Data transform in Apache Spark

In old time we used RDD methods such as map/reduce to format and transform data in Apache spark. Such as the following statement.

 scala> rdd.collect
res39: Array[String] = Array(apple, orange, apple, cherry, orange, apple)

scala> rdd.map((_,1)).reduceByKey(_+_).collect.sortBy(-_._2)
res40: Array[(String, Int)] = Array((apple,3), (orange,2), (cherry,1))

But in pratice today we most time use dataframe methods in Apache spark. Dataframe methods are flexible enough to transform data as well.

Given the following dataset which is a voting statistics for urban words.

Urban words dataset

After unzip, we could load it directly as dataframe into spark.

 scala> val df = spark.read.option("inferSchema",true).option("header",true).csv("urbanwords.csv")
df: org.apache.spark.sql.DataFrame = [word_id: int, word: string ... 4 more fields]

Check the schema and count.

 scala> df.printSchema
root
|-- word_id: integer (nullable = true)
|-- word: string (nullable = true)
|-- up_votes: string (nullable = true)
|-- down_votes: string (nullable = true)
|-- author: string (nullable = true)
|-- definition: string (nullable = true)

scala> df.count
res41: Long = 2580925

As you see, all columns are string though we expect the columns "up_votes" and "down_votes" to be numeric. This is b/c there are many dirty data which we should filter out from the dataset.

Let's write this statement to filter the dirty data. We should have numeric data in those two columns.

 scala> val df2 = df.filter($"up_votes".rlike("^[0-9]+$")).filter($"down_votes".rlike("^[0-9]+$"))

And, we should transform data types for two columns into numeric.

 scala> val df3 = df2.withColumn("up_votes",$"up_votes".cast("int")).withColumn("down_votes",$"down_votes".cast("int"))

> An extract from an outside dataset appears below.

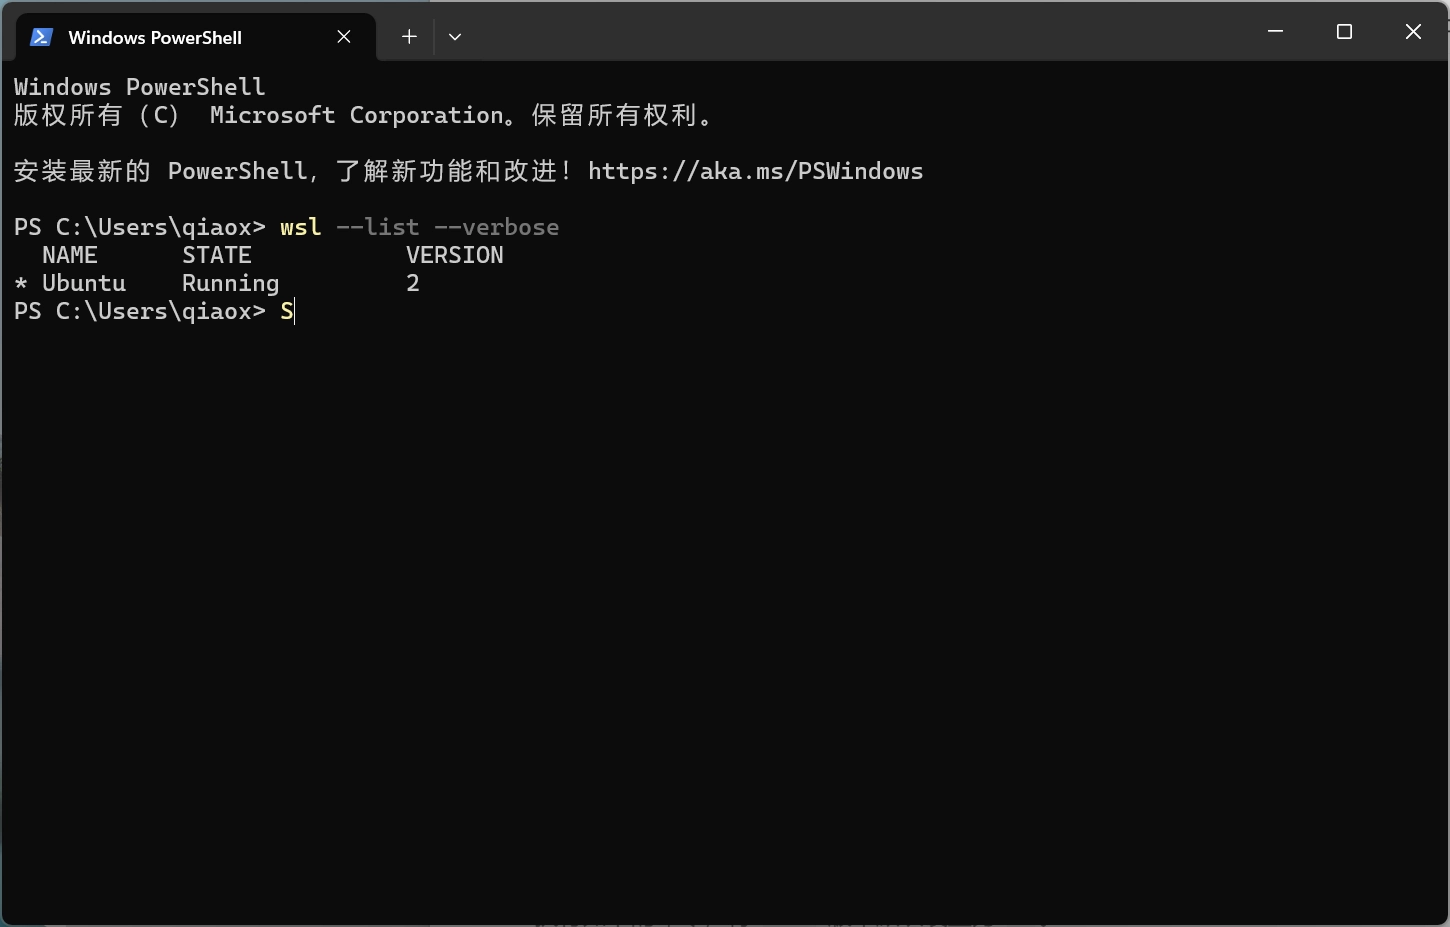Click the aka.ms PowerShell update link
Screen dimensions: 1450x927
point(756,170)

We have clean data and correct types in dataframe object "df3". Let's check it.

 scala> df3.printSchema
root
|-- word_id: integer (nullable = true)
|-- word: string (nullable = true)
|-- up_votes: integer (nullable = true)
|-- down_votes: integer (nullable = true)
|-- author: string (nullable = true)
|-- definition: string (nullable = true)

You can see types for "up_votes" and "down_votes" are "integer" for which we can aggregate in spark.

 scala> df3.groupBy("word").agg(max("up_votes").alias("max_up"),max("down_votes").alias("max_down") ).orderBy(desc("max_up")).show()
+---------+------+--------+
| word|max_up|max_down|
+---------+------+--------+
| sex|289002| 79134|
|cartossin|270206| 100377|
| hipster|182625| 42696|
| nigger|110245| 25614|
| slut| 94894| 19969|
| love| 94664| 23548|
| woody| 91820| 1024|
|Gate Rape| 79211| 9214|
| Pussy| 73146| 27388|
| Emo| 70992| 27893|
| cunt| 67451| 21808|
| fuck| 66250| 20306|
| Penis| 60686| 31492|
| nigga| 59844| 16572|
| SWAG| 59732| 30924|
| Blowjob| 56248| 24977|
| muslim| 54053| 21358|
| feminist| 53773| 14376|
| vagina| 53368| 10885|
| emo| 49492| 25112|
+---------+------+--------+
only showing top 20 rows

The statement above group the dataset by "word", get the max numbers for "up_votes" and "down_votes", output the result after ordering.

Now we have cleaned and transformed the data and aggregate them to get the statistics reports in Apache spark.